» **Exercise**: Your answer is the lines below, exactly, from the one that contains "You are a computer-use agent." through the one that contains "Instruction: Open the Facebook social icon", both included.

» **Input data**:
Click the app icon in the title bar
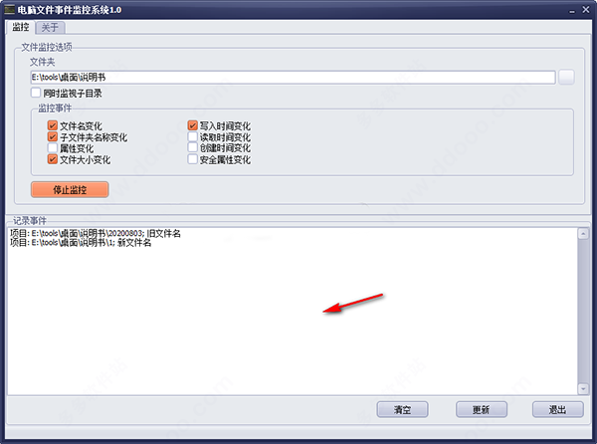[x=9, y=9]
==
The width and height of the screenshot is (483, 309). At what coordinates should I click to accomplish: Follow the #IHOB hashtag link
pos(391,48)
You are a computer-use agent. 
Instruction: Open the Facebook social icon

» **Solution for this task**:
You are a computer-use agent. 
Instruction: Open the Facebook social icon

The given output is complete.